TRY IT.
In the data below, one line contains "Select Yes on Trump 3rd term question" and a later one contains "Given: Click the Exchange". Print both, with every line between them, exactly and alone.

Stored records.
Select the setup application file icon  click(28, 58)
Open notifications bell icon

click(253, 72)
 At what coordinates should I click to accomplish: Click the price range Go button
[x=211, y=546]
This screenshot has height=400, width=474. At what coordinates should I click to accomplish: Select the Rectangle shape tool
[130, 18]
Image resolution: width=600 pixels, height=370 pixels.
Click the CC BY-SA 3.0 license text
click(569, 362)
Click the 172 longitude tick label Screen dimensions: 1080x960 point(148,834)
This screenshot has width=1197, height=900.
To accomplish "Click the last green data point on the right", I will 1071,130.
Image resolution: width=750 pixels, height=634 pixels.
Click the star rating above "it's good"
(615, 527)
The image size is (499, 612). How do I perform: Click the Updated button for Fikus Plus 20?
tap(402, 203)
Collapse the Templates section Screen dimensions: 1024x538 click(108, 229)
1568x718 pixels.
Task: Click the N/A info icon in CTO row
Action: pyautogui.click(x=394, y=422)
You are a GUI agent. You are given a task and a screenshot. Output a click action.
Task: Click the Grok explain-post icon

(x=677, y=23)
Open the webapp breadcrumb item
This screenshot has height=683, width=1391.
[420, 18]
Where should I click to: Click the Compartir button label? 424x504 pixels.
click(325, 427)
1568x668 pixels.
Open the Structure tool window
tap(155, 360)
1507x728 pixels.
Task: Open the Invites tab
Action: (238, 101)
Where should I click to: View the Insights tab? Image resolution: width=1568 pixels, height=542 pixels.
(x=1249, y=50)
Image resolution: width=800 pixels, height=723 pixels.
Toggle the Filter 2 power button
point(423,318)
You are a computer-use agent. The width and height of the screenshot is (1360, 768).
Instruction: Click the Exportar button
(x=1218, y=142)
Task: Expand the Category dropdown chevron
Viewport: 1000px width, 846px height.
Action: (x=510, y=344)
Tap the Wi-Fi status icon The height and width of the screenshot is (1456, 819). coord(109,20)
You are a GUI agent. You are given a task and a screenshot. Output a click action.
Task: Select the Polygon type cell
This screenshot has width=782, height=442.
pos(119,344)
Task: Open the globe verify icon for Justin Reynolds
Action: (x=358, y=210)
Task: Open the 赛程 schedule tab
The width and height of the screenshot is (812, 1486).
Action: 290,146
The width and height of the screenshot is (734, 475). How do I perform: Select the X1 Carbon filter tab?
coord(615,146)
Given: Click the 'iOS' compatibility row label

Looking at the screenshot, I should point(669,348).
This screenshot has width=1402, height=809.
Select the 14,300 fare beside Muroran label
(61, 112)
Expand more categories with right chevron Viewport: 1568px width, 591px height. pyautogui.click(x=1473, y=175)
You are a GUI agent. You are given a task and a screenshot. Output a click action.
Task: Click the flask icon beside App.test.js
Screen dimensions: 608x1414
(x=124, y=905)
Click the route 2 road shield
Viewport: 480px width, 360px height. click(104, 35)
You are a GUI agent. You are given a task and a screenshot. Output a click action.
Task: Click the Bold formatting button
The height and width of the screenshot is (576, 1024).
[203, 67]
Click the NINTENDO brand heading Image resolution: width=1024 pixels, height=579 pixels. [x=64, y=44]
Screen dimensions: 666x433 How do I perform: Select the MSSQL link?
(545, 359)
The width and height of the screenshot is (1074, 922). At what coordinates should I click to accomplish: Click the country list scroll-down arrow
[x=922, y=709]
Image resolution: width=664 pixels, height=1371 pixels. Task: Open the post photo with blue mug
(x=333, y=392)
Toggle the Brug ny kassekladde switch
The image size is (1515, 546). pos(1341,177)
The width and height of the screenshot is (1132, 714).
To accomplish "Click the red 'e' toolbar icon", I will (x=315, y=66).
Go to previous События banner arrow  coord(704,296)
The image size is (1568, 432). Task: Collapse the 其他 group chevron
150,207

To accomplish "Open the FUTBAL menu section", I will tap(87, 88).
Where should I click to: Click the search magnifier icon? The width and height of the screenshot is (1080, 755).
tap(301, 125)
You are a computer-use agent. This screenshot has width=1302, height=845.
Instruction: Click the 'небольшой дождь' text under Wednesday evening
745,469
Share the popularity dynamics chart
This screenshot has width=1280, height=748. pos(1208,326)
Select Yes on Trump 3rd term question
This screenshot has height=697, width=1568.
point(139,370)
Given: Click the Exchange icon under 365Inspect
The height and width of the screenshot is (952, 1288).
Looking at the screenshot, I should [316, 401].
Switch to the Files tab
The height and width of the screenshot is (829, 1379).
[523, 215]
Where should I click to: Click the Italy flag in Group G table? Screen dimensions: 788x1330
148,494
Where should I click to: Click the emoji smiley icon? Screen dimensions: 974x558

RESPONSE BELOW.
Select Yes on Trump 3rd term question
This screenshot has height=697, width=1568.
point(139,370)
Given: Click the Exchange icon under 365Inspect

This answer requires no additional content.